WIMMS is Strong Advocate for Women Faculty

Richelle Koopman, MD, right, and Elizabeth Garrett, MD
Richelle Koopman, MD, right, presents Elizabeth Garrett, MD, with the Anna B. Searcy Award for promoting female faculty at the Women in Medicine and Medical Sciences’ annual meeting in April 2018. Koopman founded WIMMS five years ago.

Five years ago, the MU School of Medicine’s interim dean, Les Hall, sent Richelle Koopman, MD, to a women’s faculty development conference hosted by the Association of American Medical Colleges. It was a very productive conference.

After attending a workshop on how to start or energize a women’s faculty group, Koopman returned to Missouri and did just that, creating a robust organization called Women in Medicine and Medical Sciences (WIMMS).

“That conference had a waterfall effect,” said Koopman, the director of research in the Department of Family Medicine and the Jack M. and Winifred S. Colwill endowed professor in Family Medicine. “Support for that kind of faculty development can really pay dividends.”

▶ _SUPPLIED ENTRIES_
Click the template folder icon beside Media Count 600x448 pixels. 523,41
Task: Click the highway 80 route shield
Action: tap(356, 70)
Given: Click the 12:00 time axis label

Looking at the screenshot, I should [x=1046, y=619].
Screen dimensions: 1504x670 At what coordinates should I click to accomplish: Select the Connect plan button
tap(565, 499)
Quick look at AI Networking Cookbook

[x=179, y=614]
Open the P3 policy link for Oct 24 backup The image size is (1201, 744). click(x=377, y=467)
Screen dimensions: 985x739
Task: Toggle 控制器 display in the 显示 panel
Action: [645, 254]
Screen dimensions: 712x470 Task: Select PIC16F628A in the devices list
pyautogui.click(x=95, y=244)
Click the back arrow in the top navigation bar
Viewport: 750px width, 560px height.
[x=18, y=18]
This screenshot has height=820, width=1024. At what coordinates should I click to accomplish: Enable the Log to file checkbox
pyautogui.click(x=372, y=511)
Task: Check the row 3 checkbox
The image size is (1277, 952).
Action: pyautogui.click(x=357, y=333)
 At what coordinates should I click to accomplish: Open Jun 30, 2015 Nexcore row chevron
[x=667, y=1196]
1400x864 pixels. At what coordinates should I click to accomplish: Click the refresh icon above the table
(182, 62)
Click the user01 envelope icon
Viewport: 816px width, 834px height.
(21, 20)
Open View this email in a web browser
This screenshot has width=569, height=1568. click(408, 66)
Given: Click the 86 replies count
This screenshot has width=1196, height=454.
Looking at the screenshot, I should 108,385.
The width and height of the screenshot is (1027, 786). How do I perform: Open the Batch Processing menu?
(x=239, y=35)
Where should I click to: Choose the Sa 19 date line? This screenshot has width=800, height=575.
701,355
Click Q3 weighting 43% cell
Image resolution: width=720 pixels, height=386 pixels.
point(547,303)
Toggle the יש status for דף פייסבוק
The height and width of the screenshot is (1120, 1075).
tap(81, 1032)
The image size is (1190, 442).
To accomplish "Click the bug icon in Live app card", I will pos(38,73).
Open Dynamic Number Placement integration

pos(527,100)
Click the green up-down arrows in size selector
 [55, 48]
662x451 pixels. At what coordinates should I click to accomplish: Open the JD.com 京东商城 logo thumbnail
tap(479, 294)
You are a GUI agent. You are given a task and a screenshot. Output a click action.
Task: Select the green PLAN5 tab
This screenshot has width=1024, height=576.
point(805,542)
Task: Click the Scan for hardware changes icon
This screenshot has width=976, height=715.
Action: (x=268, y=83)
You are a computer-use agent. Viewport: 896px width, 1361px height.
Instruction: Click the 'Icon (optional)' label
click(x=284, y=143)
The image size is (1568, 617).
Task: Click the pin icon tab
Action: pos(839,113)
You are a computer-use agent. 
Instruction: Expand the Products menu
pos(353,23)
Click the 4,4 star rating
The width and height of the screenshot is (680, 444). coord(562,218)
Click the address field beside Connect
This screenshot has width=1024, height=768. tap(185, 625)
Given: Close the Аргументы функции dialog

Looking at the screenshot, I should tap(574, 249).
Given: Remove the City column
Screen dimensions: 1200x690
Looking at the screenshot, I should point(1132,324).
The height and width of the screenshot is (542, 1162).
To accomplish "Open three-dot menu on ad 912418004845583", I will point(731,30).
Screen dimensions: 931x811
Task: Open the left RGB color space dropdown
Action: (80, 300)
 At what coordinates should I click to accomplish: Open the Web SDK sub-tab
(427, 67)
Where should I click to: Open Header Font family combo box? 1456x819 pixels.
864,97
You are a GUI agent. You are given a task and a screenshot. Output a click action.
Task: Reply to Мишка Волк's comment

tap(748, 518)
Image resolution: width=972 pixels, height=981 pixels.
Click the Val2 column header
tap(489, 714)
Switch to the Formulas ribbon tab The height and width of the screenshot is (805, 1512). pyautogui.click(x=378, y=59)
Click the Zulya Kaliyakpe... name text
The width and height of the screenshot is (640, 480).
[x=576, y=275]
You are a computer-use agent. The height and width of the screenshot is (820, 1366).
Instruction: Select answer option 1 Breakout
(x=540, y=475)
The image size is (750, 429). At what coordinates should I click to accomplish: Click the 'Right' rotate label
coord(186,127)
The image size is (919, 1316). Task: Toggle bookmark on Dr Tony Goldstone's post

▶ _PROMPT 1_
From the WIMMS article, print the stretch from "WIMMS is Strong" through "very productive conference.".
▶ _PROMPT 2_
Translate this sentence from the WIMMS article into Spanish: "Support for that kind of faculty development can really pay dividends."

▶ _EXERCISE ANSWER 1_
WIMMS is Strong Advocate for Women Faculty

Richelle Koopman, MD, right, and Elizabeth Garrett, MD
Richelle Koopman, MD, right, presents Elizabeth Garrett, MD, with the Anna B. Searcy Award for promoting female faculty at the Women in Medicine and Medical Sciences’ annual meeting in April 2018. Koopman founded WIMMS five years ago.

Five years ago, the MU School of Medicine’s interim dean, Les Hall, sent Richelle Koopman, MD, to a women’s faculty development conference hosted by the Association of American Medical Colleges. It was a very productive conference.

▶ _EXERCISE ANSWER 2_
El apoyo a ese tipo de desarrollo del profesorado realmente puede dar frutos.